Text under study Block Start
Iterating Elements in boost::tuple, template style
In my day job I use a mix of perl and C++, along with awk, sed, and various little languages. In our C++ we use a lot of boost, especially simple things like the date_time libraries and tuple. Tuple is a neat little thing, sort of like std::pair except it lets you have up to 10 elements of arbitrary type instead of just the two. One of the major things that it gives you is a correct operator<, which gives you the ability to use it as a key in std::map. Very handy. One tricky thing, though, is generically iterating over every element in the tuple. What then?
It's easy to get at individual elements when you know how many there are and what their types are:
typedef tuple<int, string, bool> delicious_tuple;
delicious_tuple foo(1, "hi", false);
// get<N>(tuple_type) gives you a reference to the Nth element
cout << get<0>(foo) << endl
<< get<1>(foo) << endl
<< get<2>(foo) << endl;
But what if you don't know those things? A really common situation where this comes up is serialization, where you have a diverse set of tuples and you don't want to write a whole bunch of glue code. tuple overrides operator<< and operator>> for ostreams and istreams, which by default read and write strings:
delicious_tuple foo(2, "there", true);
cout << foo << endl; // prints "(2 another one true)"
Text under study Block End
Input data Block Start
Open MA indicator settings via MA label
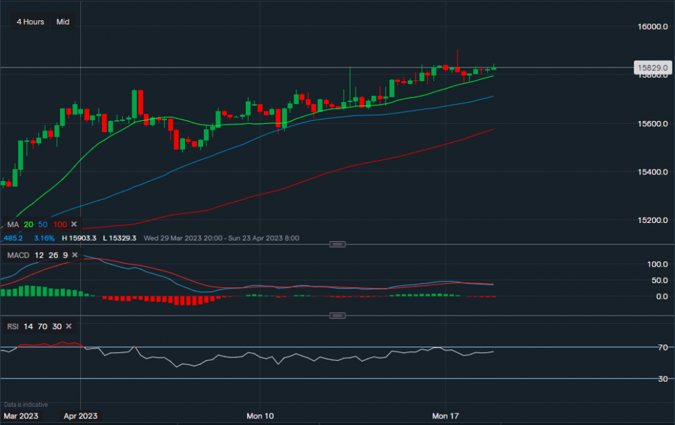 pos(13,224)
Input data Block End
» **Work instructions**:
A: Please write out the part of the boost::tuple post that begins at the words "Iterating Elements in" and stops after "tuple. What then?".
B: According to the boost::tuple post, how many elements can a tuple hold?

» **Answers to this exercise**:
A:
Iterating Elements in boost::tuple, template style
In my day job I use a mix of perl and C++, along with awk, sed, and various little languages. In our C++ we use a lot of boost, especially simple things like the date_time libraries and tuple. Tuple is a neat little thing, sort of like std::pair except it lets you have up to 10 elements of arbitrary type instead of just the two. One of the major things that it gives you is a correct operator<, which gives you the ability to use it as a key in std::map. Very handy. One tricky thing, though, is generically iterating over every element in the tuple. What then?

B: Up to 10 elements of arbitrary type.